DATA FOR THIS TASK:
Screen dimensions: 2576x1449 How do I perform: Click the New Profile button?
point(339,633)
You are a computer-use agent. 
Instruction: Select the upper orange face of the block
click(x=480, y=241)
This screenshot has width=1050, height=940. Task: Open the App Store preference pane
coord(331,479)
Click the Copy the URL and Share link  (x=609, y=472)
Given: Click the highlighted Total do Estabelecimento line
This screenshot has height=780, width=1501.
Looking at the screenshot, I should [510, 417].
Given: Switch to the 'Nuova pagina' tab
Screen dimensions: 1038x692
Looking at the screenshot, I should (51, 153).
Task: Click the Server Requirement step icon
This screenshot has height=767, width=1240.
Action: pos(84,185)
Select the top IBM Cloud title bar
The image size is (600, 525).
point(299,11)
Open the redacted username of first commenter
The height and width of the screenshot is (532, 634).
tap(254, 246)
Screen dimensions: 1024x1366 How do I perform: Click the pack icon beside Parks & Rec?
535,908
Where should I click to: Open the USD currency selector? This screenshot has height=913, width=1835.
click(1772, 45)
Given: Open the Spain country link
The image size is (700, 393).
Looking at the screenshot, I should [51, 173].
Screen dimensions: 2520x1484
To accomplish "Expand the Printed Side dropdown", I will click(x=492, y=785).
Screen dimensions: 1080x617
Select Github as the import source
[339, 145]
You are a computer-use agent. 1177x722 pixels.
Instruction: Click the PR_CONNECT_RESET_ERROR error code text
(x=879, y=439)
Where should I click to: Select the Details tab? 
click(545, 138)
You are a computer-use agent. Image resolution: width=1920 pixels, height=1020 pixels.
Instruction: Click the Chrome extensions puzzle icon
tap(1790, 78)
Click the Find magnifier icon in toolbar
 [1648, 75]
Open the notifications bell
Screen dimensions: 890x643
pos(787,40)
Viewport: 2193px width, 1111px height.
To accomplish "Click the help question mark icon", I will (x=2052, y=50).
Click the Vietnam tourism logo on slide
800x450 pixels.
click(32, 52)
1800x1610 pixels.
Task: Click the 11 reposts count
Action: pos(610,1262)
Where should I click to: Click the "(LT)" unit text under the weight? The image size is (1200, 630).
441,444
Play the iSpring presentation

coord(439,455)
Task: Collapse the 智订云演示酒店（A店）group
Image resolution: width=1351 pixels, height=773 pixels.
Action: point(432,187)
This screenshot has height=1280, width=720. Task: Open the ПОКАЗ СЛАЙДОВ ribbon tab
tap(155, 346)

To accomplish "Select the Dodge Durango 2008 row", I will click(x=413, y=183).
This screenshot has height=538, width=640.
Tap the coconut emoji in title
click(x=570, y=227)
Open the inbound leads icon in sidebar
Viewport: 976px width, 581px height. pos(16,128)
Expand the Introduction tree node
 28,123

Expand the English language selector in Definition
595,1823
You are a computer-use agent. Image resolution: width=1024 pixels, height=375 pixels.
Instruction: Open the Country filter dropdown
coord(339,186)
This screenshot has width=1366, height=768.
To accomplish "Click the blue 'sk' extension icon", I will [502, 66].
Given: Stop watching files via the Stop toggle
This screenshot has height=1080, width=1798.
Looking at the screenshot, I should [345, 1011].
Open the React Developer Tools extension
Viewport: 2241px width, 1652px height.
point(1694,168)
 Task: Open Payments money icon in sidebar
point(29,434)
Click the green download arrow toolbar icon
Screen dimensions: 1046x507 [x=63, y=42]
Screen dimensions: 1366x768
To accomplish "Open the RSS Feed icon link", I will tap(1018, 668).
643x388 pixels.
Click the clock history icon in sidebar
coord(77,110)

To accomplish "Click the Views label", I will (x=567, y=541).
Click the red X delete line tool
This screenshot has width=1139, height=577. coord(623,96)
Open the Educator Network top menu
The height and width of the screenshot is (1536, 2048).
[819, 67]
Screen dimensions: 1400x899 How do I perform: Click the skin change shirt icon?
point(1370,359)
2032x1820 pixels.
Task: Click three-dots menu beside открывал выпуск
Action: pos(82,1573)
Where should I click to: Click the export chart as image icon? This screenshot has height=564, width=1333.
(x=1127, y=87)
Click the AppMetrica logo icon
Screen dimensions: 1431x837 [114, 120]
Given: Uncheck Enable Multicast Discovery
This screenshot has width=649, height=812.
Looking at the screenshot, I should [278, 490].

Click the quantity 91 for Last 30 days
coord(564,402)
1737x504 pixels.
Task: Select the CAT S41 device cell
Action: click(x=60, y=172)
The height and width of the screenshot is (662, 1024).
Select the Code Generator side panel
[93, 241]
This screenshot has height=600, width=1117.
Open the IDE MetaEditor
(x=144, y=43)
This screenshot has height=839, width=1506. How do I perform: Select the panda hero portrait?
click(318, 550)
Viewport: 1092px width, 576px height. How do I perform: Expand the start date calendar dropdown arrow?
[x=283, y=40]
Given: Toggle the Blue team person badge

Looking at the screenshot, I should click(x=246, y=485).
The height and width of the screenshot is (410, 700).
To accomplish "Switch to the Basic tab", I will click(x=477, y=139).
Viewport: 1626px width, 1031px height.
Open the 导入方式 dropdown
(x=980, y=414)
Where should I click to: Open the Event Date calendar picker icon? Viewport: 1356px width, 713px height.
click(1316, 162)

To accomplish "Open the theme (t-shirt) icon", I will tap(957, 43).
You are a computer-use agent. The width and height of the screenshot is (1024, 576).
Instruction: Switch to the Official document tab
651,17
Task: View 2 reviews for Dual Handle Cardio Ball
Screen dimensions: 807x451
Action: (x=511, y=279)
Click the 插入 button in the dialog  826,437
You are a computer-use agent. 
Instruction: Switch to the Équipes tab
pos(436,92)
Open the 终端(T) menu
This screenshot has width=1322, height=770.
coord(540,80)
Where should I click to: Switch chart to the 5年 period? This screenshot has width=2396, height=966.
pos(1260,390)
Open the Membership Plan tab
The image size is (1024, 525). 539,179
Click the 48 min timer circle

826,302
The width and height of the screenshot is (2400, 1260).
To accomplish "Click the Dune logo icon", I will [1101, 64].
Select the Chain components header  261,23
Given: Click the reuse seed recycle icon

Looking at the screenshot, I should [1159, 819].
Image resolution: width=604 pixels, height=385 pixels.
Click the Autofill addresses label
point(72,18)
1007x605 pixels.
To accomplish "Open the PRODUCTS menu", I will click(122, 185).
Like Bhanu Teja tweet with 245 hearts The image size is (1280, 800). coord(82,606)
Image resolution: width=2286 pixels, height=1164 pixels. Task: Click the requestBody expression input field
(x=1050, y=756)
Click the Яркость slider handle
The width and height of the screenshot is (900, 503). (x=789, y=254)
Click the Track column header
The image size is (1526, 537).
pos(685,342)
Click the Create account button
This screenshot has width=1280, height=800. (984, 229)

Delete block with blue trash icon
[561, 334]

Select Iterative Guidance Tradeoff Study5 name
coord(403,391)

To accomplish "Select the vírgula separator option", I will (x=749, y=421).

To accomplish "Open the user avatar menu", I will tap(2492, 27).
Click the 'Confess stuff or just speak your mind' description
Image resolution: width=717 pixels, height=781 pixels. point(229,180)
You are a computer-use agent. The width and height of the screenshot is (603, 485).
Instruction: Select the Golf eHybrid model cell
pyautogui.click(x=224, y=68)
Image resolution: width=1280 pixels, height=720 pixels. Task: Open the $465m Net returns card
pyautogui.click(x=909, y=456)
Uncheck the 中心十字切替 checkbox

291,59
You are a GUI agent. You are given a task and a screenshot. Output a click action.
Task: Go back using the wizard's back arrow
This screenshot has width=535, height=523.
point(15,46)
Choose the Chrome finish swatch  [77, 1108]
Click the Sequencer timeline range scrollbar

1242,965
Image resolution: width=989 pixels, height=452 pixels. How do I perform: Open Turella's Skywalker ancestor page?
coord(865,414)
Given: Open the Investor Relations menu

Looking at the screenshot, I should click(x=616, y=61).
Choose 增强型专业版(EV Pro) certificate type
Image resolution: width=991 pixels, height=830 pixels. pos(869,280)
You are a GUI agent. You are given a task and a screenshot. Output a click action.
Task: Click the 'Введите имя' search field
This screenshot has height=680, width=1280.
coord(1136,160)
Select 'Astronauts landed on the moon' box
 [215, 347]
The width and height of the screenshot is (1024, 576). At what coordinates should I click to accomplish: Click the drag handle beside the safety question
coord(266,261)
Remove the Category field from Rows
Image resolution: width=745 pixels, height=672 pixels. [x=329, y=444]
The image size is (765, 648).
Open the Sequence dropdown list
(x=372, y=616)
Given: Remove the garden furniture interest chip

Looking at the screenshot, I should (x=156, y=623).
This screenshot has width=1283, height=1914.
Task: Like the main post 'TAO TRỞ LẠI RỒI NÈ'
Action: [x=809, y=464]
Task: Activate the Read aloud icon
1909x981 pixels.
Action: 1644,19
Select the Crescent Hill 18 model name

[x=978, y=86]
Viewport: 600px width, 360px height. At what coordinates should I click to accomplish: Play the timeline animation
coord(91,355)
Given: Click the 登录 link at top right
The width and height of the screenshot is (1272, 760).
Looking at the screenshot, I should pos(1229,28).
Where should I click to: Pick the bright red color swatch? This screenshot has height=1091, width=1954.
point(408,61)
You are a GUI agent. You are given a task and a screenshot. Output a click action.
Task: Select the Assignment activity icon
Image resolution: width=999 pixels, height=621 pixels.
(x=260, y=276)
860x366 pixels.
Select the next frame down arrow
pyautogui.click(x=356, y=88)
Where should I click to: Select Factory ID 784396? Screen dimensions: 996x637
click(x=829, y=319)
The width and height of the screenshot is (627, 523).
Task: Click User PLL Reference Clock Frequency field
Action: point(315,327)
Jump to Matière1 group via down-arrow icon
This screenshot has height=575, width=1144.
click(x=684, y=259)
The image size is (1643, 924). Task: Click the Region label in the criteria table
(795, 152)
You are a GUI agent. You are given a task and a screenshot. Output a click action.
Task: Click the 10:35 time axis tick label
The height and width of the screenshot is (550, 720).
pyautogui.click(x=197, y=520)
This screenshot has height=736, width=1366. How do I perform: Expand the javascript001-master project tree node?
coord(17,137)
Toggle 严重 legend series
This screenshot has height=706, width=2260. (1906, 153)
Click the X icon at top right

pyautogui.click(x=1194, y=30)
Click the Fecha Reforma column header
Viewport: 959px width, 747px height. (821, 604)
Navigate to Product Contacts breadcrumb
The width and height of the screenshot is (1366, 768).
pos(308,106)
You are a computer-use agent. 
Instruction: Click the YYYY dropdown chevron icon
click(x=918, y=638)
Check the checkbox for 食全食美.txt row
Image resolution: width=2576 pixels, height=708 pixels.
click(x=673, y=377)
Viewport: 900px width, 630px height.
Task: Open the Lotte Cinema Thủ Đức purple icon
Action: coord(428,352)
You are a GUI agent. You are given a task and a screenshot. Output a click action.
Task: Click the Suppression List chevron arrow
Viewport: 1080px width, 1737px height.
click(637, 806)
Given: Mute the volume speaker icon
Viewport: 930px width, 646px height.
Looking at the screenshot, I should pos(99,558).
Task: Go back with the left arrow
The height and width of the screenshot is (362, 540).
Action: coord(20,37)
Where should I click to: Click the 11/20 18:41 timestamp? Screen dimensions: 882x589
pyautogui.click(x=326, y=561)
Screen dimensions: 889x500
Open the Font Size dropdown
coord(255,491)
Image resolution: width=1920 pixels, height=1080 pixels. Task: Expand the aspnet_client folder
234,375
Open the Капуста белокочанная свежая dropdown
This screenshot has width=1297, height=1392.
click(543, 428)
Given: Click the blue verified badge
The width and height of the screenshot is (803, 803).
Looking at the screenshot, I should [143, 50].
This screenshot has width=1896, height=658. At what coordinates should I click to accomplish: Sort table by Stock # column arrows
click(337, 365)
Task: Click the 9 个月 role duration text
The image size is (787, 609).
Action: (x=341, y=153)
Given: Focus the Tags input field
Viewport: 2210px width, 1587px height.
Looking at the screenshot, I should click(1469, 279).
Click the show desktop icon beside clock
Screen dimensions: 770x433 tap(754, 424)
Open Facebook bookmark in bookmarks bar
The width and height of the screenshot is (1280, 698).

BRIEF:
Pull out every line of the items above that contains the string "field".

FINISHED TASK:
Image resolution: width=2286 pixels, height=1164 pixels. Task: Click the requestBody expression input field
Task: Click the 'Введите имя' search field
Remove the Category field from Rows
Task: Click User PLL Reference Clock Frequency field
Given: Focus the Tags input field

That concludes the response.